The developer of the arena, Bruce Ratner, hopes people buy into the Brooklyn “brand” he and the rapper promote so aggressively.

Jay-Z was everywhere. The rapper’s 40/40 Club inside the arena was a madhouse — tennis star John McEnroe was spotted being ushered inside.

Concessions in the arena are a mishmash of old Brooklyn destinations – L&B Spumoni Gardens pizza, Junior’s Cheesecake – and popular newcomers like Blue Marble Ice Cream, Calexico and Fatty ‘Cue.

On opening night an old standby, Nathan’s hot dogs had one of the longest lines, along with servers of Stoli vodka.

“Tonight is a celebration of the borough where I’m from,” Jay-Z said, who was joined onstage by Big Daddy Kane. “Welcome to my house."

Even in the exclusive suite level long lines for food curled through the plush hallways.

Locals hailed the new venue that will host the likes of Neil Young, Bob Dylan, Barbra Streisand and Leonard Cohen.

“This is amazing,” said Keenan Davis, 35, an Internet marketer from Crown Heights. “I remember hanging out near Ebbets Field after it shut down and listening to the older guys talk about their memories of that place. This is our Ebbets Field.”

Around the corner on Atlantic Ave. VIPs like Magic Johnson and Giants receiver Victor Cruz entered on a black carpet — the new color of the Nets, who will play their first preseason game there on Oct. 15.

Brooklyn Borough President Marty Markowitz, one of the arena’s loudest supporters since its inception in 2003 as the centerpiece of the Atlantic Yards development, was glowing with pride.

He said the opening was one of his top Brooklyn moments — right up there with seeing the Dodgers win the World Series in 1955.

“The same sweet memories I had watching a team of our own — guess what? The kids of Brooklyn will have those same memories,” Markowitz said.

Locals have long feared that the 19,000-seat arena in the heart of the borough would create a traffic nightmare above one of the city’s busiest subway stations.

But in the first hours of its opening, Brooklyn kept the peace — the chaos was nowhere to be seen.

Trains ran on time, police guided traffic moving at a typical pace, and most concertgoers arrived from a new subway entrance that directed them straight into the arena. Parking was hard to find on the street – many who drove to the arena said they forked out $36.62 to park in the nearby lot at the Atlantic Terminal mall.
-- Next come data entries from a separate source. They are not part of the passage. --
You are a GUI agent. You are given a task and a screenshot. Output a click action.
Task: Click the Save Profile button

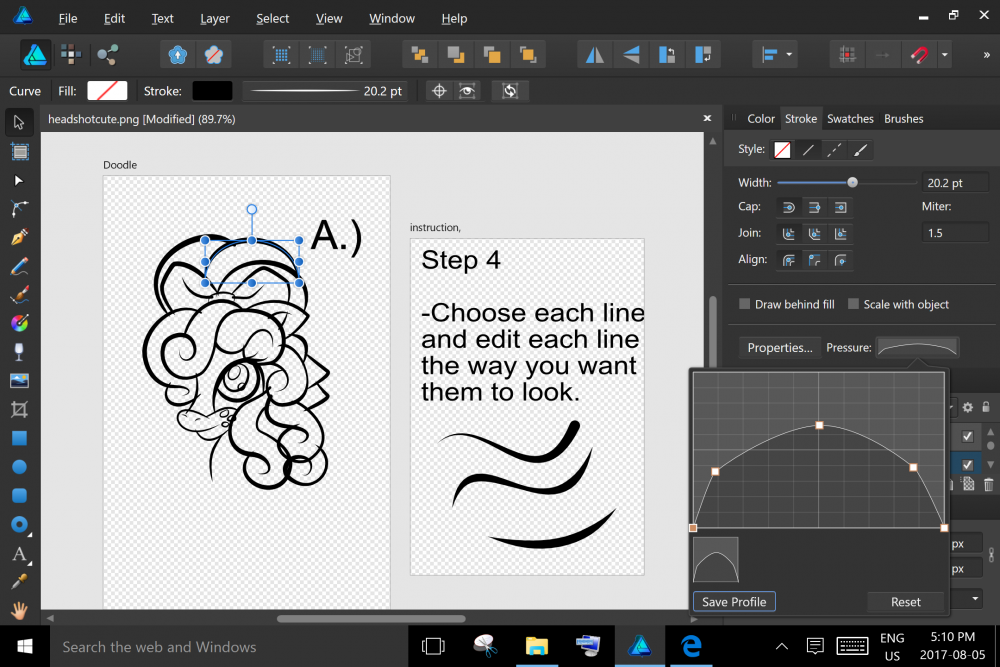point(733,601)
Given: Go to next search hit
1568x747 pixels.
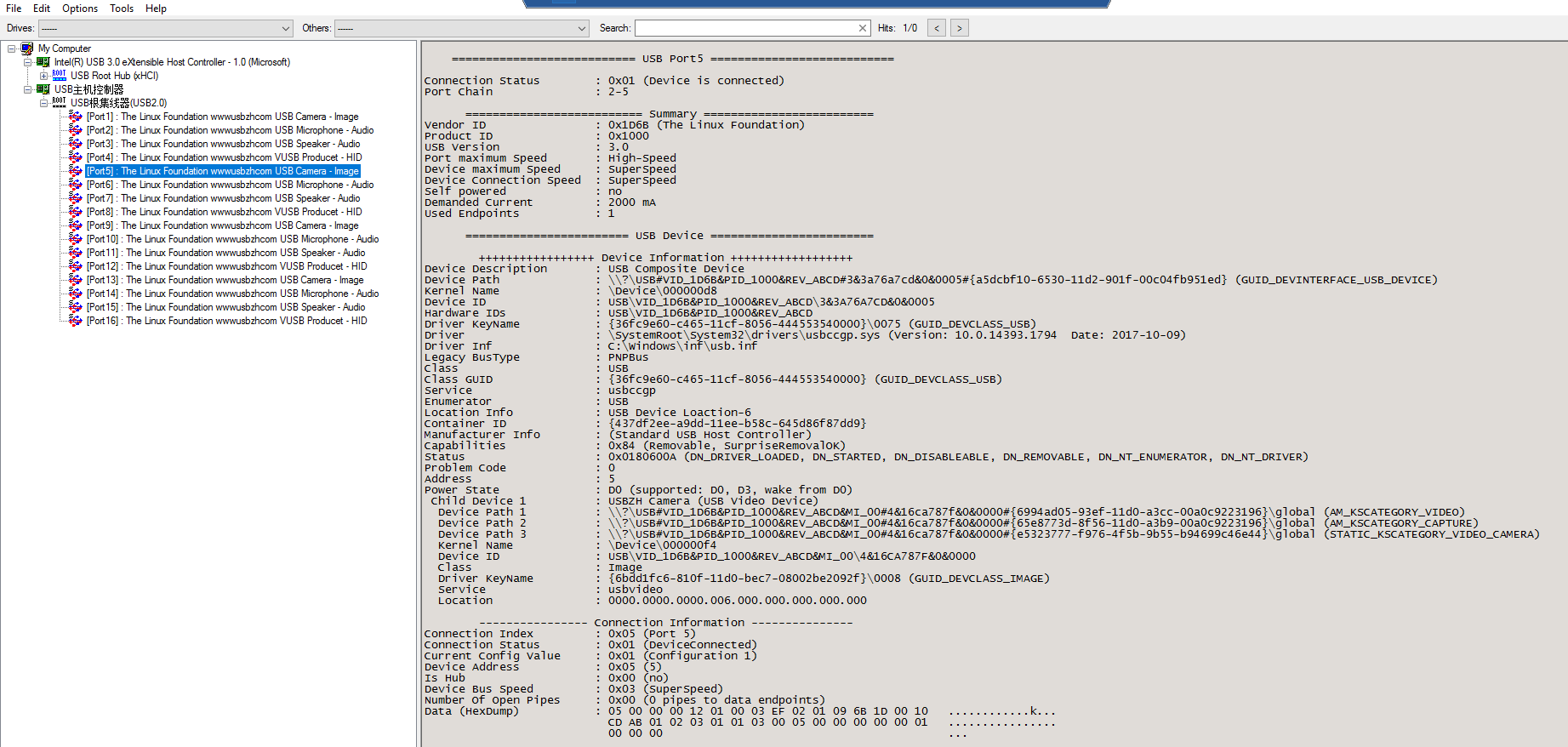Looking at the screenshot, I should click(x=959, y=28).
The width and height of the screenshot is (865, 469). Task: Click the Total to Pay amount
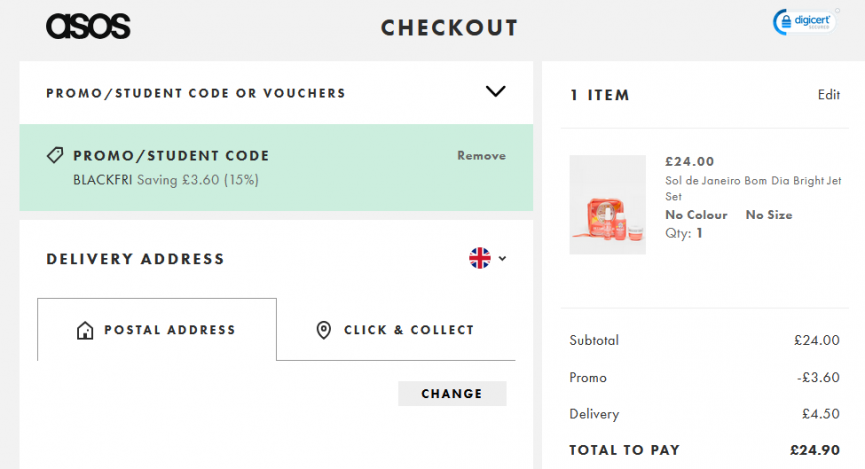point(815,450)
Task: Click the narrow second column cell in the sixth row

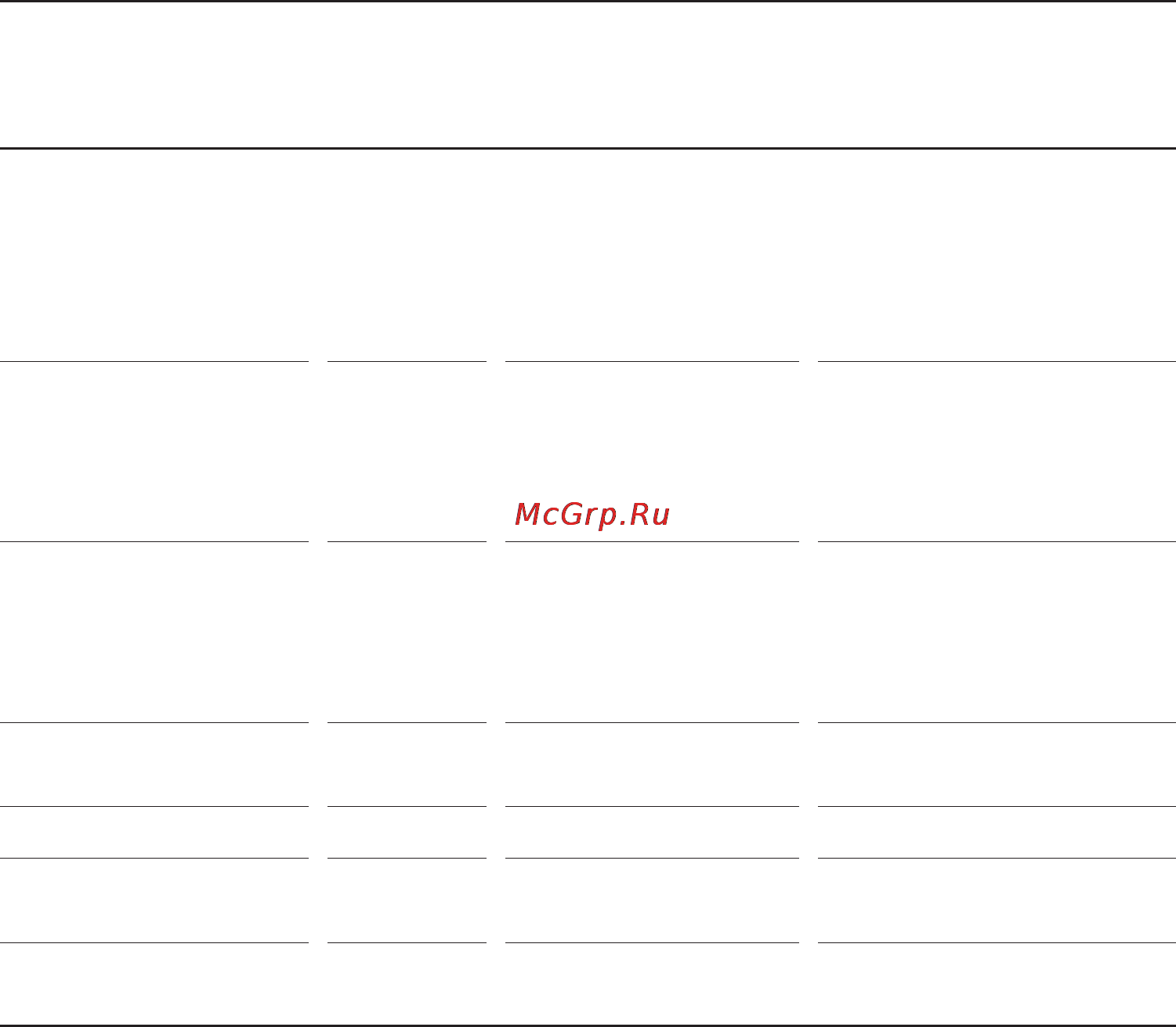Action: click(x=407, y=901)
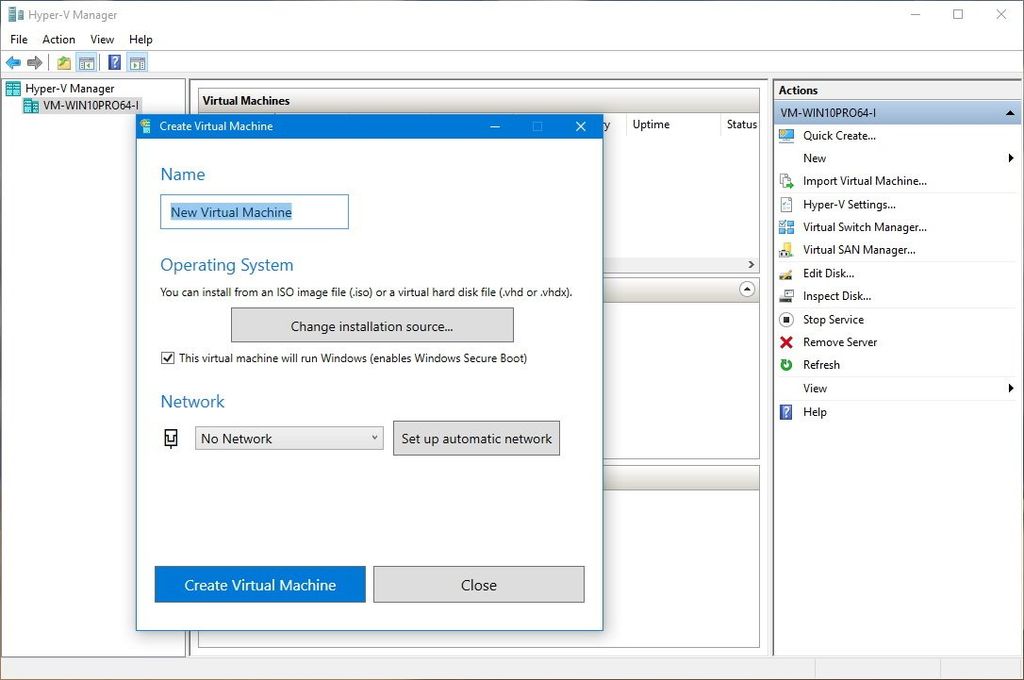Open the No Network dropdown
Viewport: 1024px width, 680px height.
click(x=288, y=438)
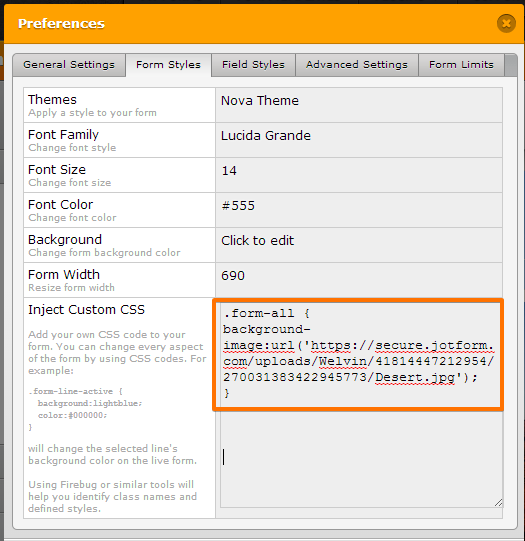The height and width of the screenshot is (541, 525).
Task: Click empty area below CSS code
Action: [x=361, y=459]
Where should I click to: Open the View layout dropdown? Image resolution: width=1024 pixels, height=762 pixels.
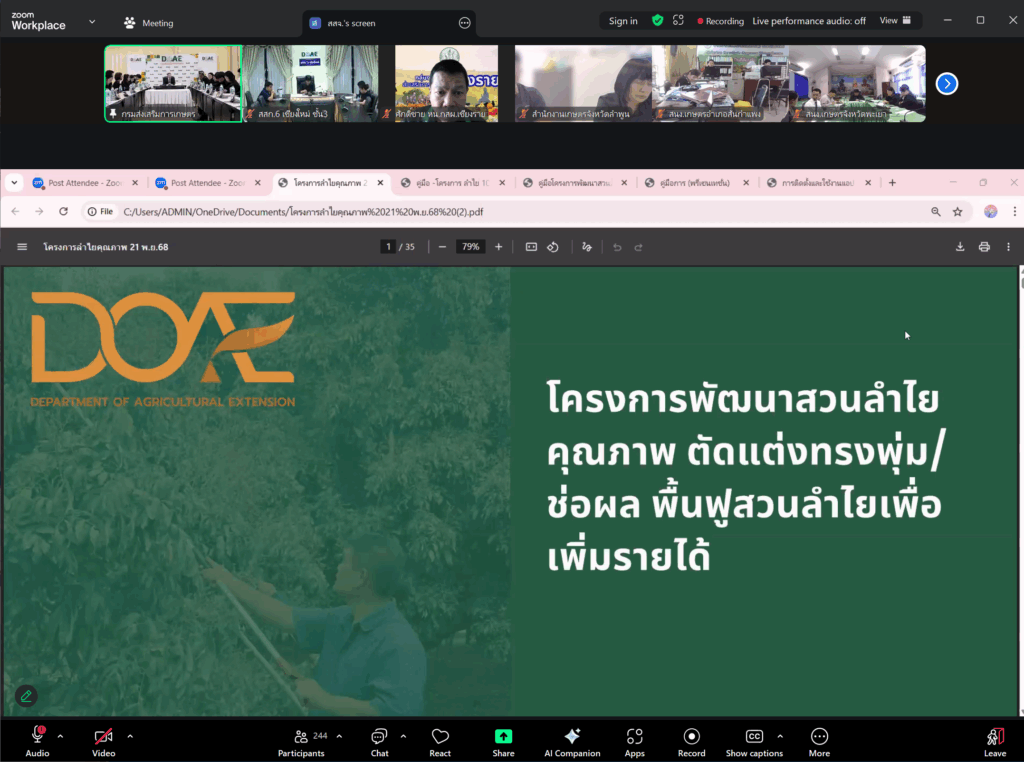(895, 20)
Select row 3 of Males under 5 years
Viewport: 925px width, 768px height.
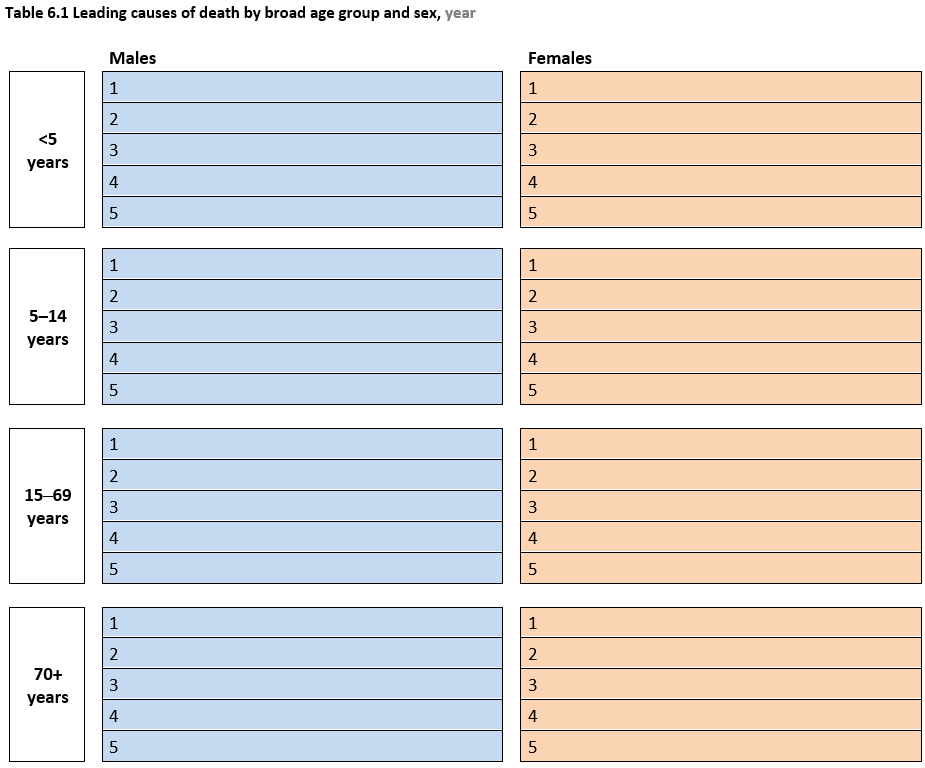tap(303, 150)
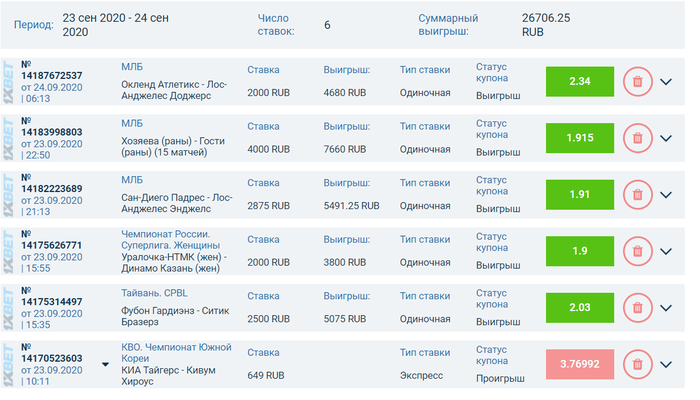Viewport: 700px width, 400px height.
Task: Expand chevron for the express bet 3.76992
Action: (x=666, y=365)
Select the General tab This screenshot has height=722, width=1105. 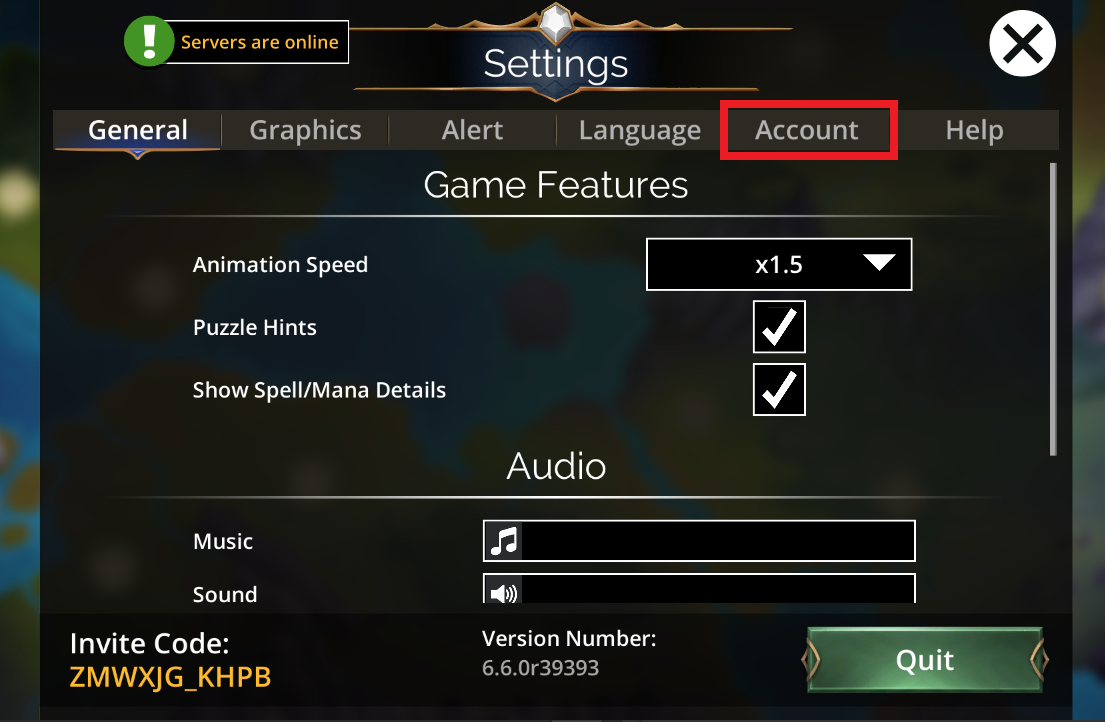click(x=138, y=130)
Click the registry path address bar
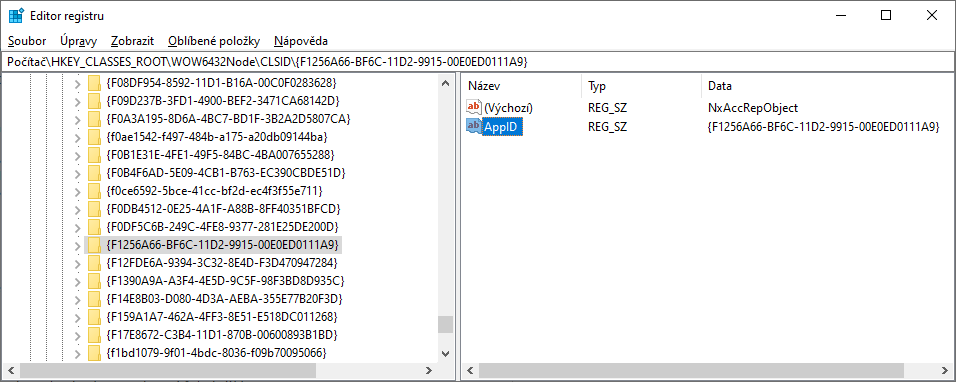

“It’s not as bad as I feared,” said City Councilman Steve Levin. “It looks like a regular Friday night. Maybe just a little worse.

“There’s cops and traffic agents all over and they are definitely keeping things moving.”

But those concerns were dwarfed by the feeling of history being made.

“The Garden is okay but it’s not topping this!” said Shalon Perkins, 21, of Crown Heights. “This means everything to me. I love Jay-Z and I love Brooklyn! This is the greatest night of my life.”

Outside, a new economy was already developing.

Scalpers were selling nosebleed seats to the concert for $200. Premium seats were going for as high as $1,500.

Bars in the area were bumping.

“Look at this place. It’s packed!” said Eddie St. Louis, a co-owner of Machavelle Sports Bar and Lounge on Pacific St., which featured a big Nets banner right by the television.

“All of this is because of that,” he added, pointing to the arena.

As throngs of people spilled out into the Brooklyn night, one new member of the Nets said he was ready for the future.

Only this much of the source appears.